Analyzing the incidence of the histopathological negative prognostic factors, such as advanced stage, lymphovascular and peri-/intraneural invasion related to the mixed or pure tumor growth patterns, we observed for all the analyzed histopathological parameters a higher incidence in the mixed forms compared to the pure ones. Thus, the advanced stages (III/IV) of the tumors were present in 64.7% of the mixed forms cases and in 42.3% of the pure ones. For lymphovascular invasion, we found an incidence of 35.2% in mixed pattern cases, compared to 32% for pure ones, and for peri-/intraneural invasion an incidence of 29.5% in pure carcinomas versus 35.2% in mixed forms.
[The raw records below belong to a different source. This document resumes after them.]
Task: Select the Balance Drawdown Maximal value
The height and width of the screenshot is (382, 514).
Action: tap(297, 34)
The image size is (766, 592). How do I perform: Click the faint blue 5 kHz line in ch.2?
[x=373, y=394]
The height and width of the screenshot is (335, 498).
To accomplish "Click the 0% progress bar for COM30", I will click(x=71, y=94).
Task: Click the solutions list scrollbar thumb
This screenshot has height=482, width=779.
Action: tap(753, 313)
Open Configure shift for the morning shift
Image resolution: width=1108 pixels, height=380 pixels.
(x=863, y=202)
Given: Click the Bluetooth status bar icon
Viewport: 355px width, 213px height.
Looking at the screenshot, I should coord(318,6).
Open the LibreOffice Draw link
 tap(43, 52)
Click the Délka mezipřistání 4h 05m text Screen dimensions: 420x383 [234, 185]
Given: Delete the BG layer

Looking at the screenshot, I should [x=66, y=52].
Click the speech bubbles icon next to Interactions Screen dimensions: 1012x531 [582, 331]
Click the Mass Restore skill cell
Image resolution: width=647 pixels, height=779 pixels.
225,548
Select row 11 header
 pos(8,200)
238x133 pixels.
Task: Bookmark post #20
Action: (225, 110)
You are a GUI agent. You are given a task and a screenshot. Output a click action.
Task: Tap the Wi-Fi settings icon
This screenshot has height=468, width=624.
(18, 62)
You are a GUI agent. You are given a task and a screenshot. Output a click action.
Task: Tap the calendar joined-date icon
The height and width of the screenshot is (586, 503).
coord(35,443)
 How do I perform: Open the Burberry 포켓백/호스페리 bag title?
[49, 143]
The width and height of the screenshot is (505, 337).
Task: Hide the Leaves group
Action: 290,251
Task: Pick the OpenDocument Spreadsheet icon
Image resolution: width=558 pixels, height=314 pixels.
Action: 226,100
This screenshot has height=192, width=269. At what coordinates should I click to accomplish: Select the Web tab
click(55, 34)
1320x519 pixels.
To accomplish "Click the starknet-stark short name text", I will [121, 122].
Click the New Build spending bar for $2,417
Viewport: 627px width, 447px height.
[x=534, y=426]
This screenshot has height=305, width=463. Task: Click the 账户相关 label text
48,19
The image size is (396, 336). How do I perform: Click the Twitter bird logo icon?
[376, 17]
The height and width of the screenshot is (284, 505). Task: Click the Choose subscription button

Moreover, for 25 cases we found the presence of both lymphovascular and peri-/intraneural invasion, with an incidence of 29.4 in the mixed growth pattern tumors compared to 26.9% in the pure ones.

In gastric cancers, it was proven that the pTNM stage had a prognostic significance for both the 5 years survival rate and the local recurrence rate [25].

The lymphvascular invasion is an unfavorable prognostic indicator, its presence providing useful information for the prognosis and clinical management of patients with gastric carcinoma regardless of the disease stage [26].

Several studies have shown that the presence of lymphvascular invasion is correlated with tumor recurrence and a low survival rate independently of the lymph node status [27,28,29,30,31,32].

The incidence of lymphvascular invasion in gastric cancer ranges from 5.4% to 86%, the lowest incidence being reported in patients with lymph node negative tumors [33,34].

Several studies have shown that lymphovascular invasion is an unfavorable prognostic indicator independent of the clinical-pathological factors of gastric cancer without lymph node metastasis, concluding that this parameter invasion can provide useful information for prognosis and clinical management in the subgroup of patients with gastric cancer and lymph node metastasis [33,35].

Kooby DA et al. reported that vascular invasion in patients with negative lymph node was an independent predictor of unfavorable evolution and identified more aggressive lesions independent of tumor size and depth of invasion [36].

The combination of traditional TNM staging and the assessment of lymphovascular invasion could lead to a more accurate indication for the patient’s prognosis [37].

On the other hand, perineural invasion is an independent prognostic factor that affects overall survival and disease-free survival of gastric cancer patients undergoing curative resection, independently of lymph node status, tumor size, and depth of invasion [38].

Several studies have reported that lymphovascular or perineural invasion is associated with poor survival and/or early recurrences in gastric cancer, but only a small number of studies compared the prognostic superiority of lymphovascular and perineural invasion association [39,40,41,42].

Conclusions

In mixed type gastric carcinomas, the negative prognostic factors, represented by the advanced stage, lymph-vascular invasion and peri-/intraneural invasion have a higher incidence compared to pure forms.

As a result, alongside the tumor stage, lymphovascular and/or intra-/perineural invasion should be taken into consideration in the postoperative gastric cancer management, and the concomitant presence of the two parameters may be used as a prognostic factor.